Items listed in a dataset
▬▬▬▬▬▬
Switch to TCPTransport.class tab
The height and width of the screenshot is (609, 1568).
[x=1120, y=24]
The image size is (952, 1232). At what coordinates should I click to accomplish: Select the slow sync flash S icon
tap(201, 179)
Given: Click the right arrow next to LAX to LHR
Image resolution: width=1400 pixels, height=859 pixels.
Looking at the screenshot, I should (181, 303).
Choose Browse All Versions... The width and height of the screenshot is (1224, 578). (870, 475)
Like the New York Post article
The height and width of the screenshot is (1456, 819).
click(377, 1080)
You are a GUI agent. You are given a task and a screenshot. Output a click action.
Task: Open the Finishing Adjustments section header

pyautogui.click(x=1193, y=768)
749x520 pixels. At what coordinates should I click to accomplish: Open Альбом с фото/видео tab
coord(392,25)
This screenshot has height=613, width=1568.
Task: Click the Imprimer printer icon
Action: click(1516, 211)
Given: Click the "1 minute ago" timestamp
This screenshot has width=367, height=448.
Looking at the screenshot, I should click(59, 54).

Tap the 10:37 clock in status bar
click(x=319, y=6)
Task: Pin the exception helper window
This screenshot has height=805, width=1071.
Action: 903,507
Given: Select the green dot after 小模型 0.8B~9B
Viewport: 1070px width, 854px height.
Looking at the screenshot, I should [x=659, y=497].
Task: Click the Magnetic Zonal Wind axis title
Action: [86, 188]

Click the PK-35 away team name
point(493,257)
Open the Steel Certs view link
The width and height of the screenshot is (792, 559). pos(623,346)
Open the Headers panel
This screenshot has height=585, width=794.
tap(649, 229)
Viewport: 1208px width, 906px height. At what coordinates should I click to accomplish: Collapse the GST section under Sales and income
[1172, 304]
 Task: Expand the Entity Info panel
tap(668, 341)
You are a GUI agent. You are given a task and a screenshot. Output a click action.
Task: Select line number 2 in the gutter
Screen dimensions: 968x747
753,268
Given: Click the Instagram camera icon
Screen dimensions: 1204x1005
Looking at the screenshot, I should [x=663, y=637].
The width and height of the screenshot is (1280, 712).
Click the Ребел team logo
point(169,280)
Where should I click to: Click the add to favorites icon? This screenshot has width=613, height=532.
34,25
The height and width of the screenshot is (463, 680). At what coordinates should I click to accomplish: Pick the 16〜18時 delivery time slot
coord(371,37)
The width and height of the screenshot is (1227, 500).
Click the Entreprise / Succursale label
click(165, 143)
▬▬▬▬▬▬
Your task
With the line containing "The height and width of the screenshot is (463, 680)." as the first and the final line of the records as the last, copy that span exactly and nothing more.

Task output
The height and width of the screenshot is (463, 680). At what coordinates should I click to accomplish: Pick the 16〜18時 delivery time slot
coord(371,37)
The width and height of the screenshot is (1227, 500).
Click the Entreprise / Succursale label
click(165, 143)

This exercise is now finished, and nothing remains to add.